Chef Andoni Luis Aduriz: “Il vegan si è piegato del tutto al capitalismo”

Sul quotidiano El Pais, una riflessione interessante sul tema del ruolo di rottura che l’alimentazione vegana avrebbe dovuto avere sul mercato e che al momento non ha

Spagnolo, 57 anni, Andoni Luis Aduriz è considerato uno degli chef più interessanti e d’avanguardia del panorama internazionale della gastronomia europea e mondiale. Di recente il quotidiano spagnolo “El Pais” ha ospitato un suo articolo sul tema della relazione fra il veganismo, le nuove spinte all’alimentazione etica e il capitalismo.

Nell’articolo lo chef basco ha spiegato la sua posizione partendo da un assunto: negli ultimi anni soprattutto le nuove generazioni si sono rese più attente al tema dell’origine del cibo. Conta non solo dove viene prodotto quello che si mangia ma anche che impatti ha la sua produzione sull’ambiente.

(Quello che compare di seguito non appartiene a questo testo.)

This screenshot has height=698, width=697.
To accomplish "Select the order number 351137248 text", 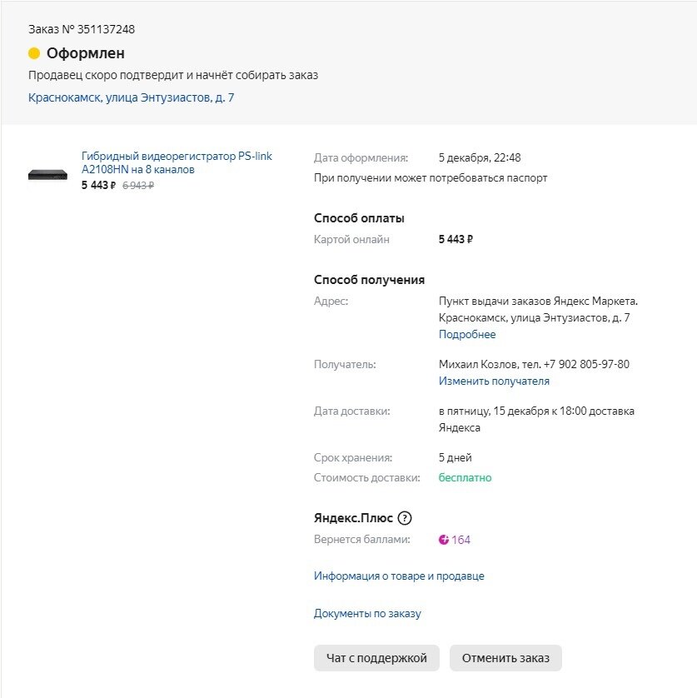I will coord(106,29).
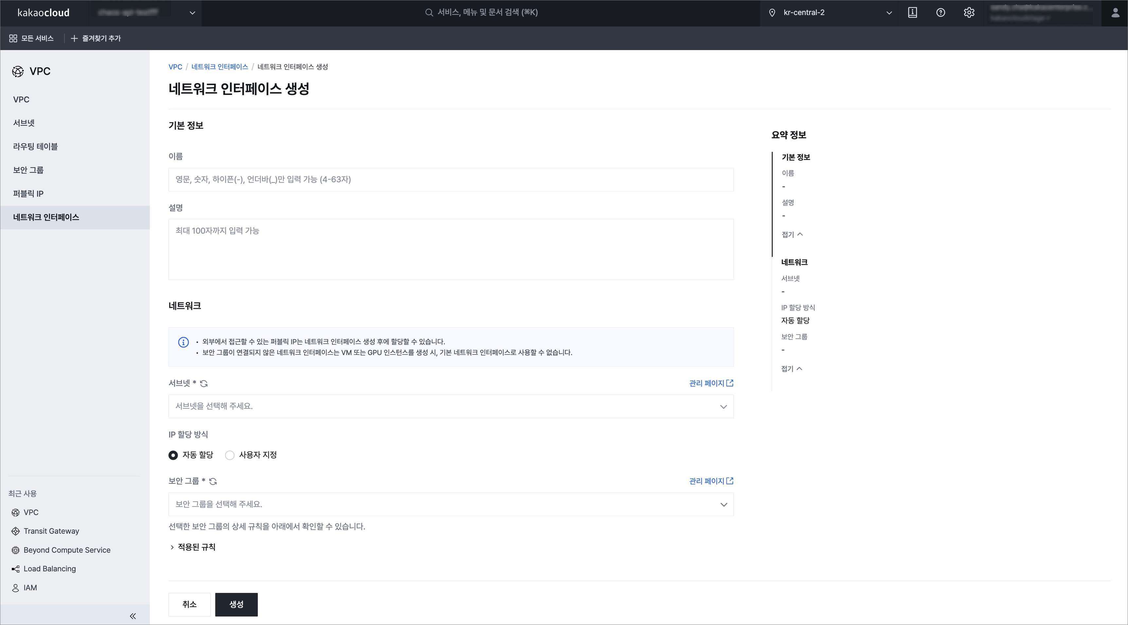Open 보안 그룹 관리 페이지 external link icon
Screen dimensions: 1128x625
(x=729, y=480)
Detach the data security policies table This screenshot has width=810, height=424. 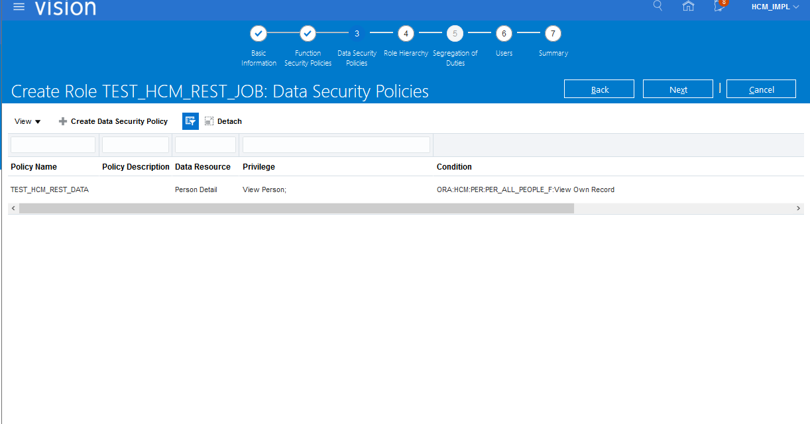[x=223, y=121]
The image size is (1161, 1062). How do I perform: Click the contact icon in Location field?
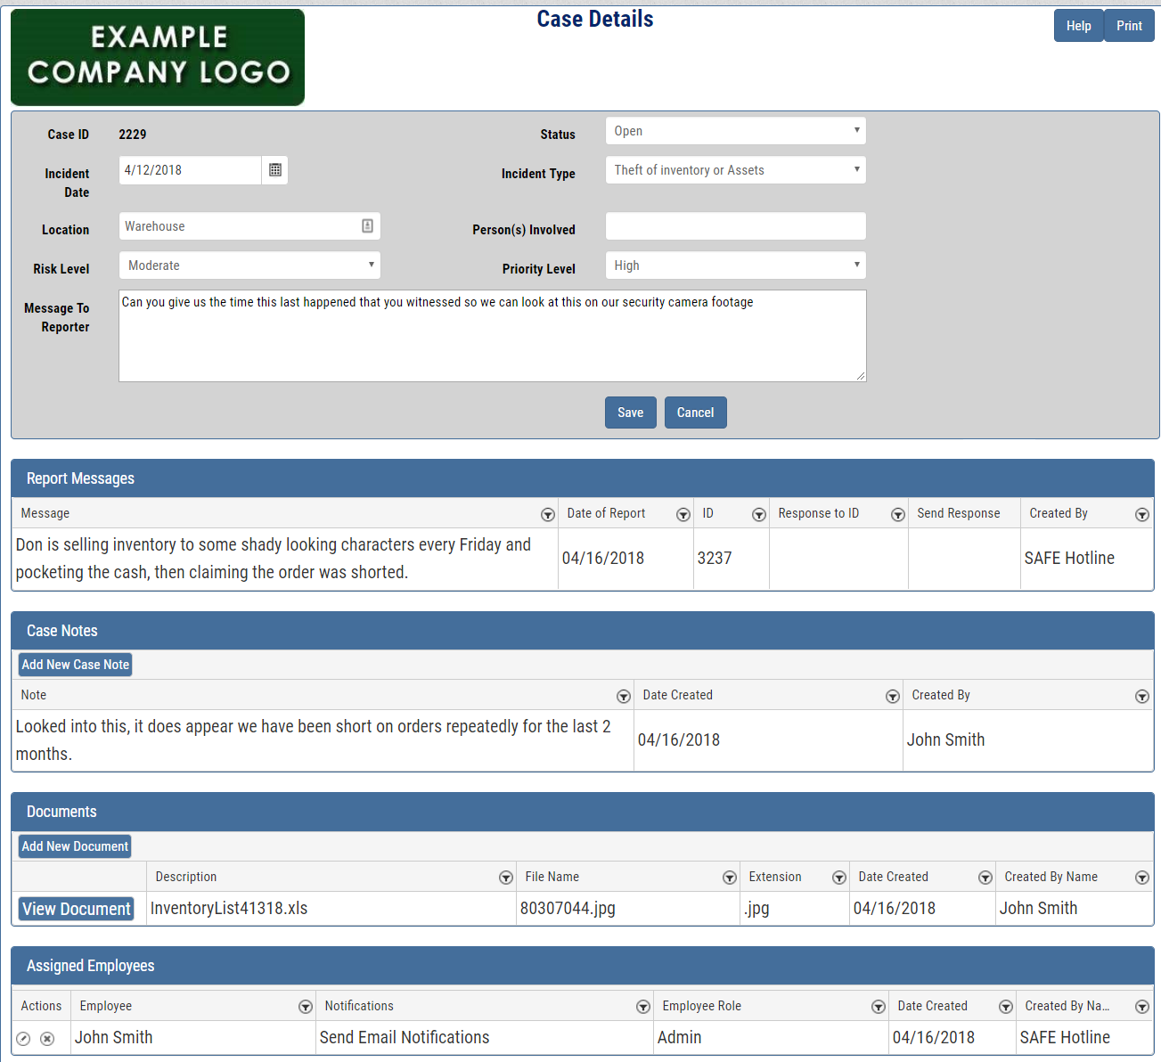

Eppure sul mercato, secondo Aduriz, questa crescente consapevolezza dei consumatori si è trasformata solo in una nuova forma di business che non rispecchia in nessun modo l’etica e obiettivi che accompagnano questa nuova domanda. “La cosa sorprendente è che dietro questa dichiarazione carica di buone intenzioni si nasconde un business multimilionario delle buone intenzionicapitalizzato da abili uomini d’affari, imprenditori opportunisti e importanti fondi di venture capital”. Un po’ greenwashing e un po’ la tipica mossa del capitalismo: inglobare la resistenza, tramutandola in offerta.

E qui nasce il ruolo del cibo vegano che nella riflessione di Aduriz è diventato (sul mercato) una pallida imitazione di ciò che vorrebbe combattere: “È deplorevole – scrive lo chef – che invece di sfruttare questa opportunità per promuovere varietà vegetali e preservare il maggior numero possibile di semi di antiche cultivar, la cultura del “no food” (quella vegana, ndr) si stia diffondendo sotto forma di hamburger, nuggets , panini, pizze, caramelle, formaggi, gelati, creme spalmabili e dessert”. Insomma, il cibo industriale vegano, anche a livello ristorativo, avrebbe dovuto porsi in concorrenza esplicita e culturale con il cibo “onnivoro” mostrandone le lacune e le problematiche, senza imitarlo. 

Il ragionamento di Aduriz è lineare: poche realtà “sono veramente impegnate nell’etica che sostengonoAltrimenti, tutte quelle aziende che sviluppano prodotti veggy non li distribuirebbero nei supermercati, nei negozi e sui siti web che, a loro volta, offrono alimenti e materie prime di origine animale, scontrandosi così con le rigide regole promosse dall’etica del buon trattamento degli animali”. Secondo Aduriz bisognerebbe quindi puntare alla nicchia, creando un nuovo mercato e poi nuovi consumatori. Al contrario, la cultura vegana attuale, a suo avviso, sta inseguendo gli stessi acquirenti travestendosi da prodotto per tutti.

La cultura vegana si sarebbe quindi piegata al capitalismo lasciando indietro lo scopo con il quale era nata: mostrare un’alternativa alimentare, sociale, economica e politica ad un modello che sfrutta e distrugge non solo gli animali ma anche l’ambiente, l’attenzione al metodo produttivo, appiattendo il tutto con lo scopo di inseguire i consumi, facilitarli, renderli meno “faticosi” e più “mainstream”.

La conclusione dello chef è piuttosto dura: “Ancora una volta, la battaglia per un mondo diverso e più giusto viene persa dalla cultura, a favore dell’avidità degli interessi economici, attraverso la via della convenienza”.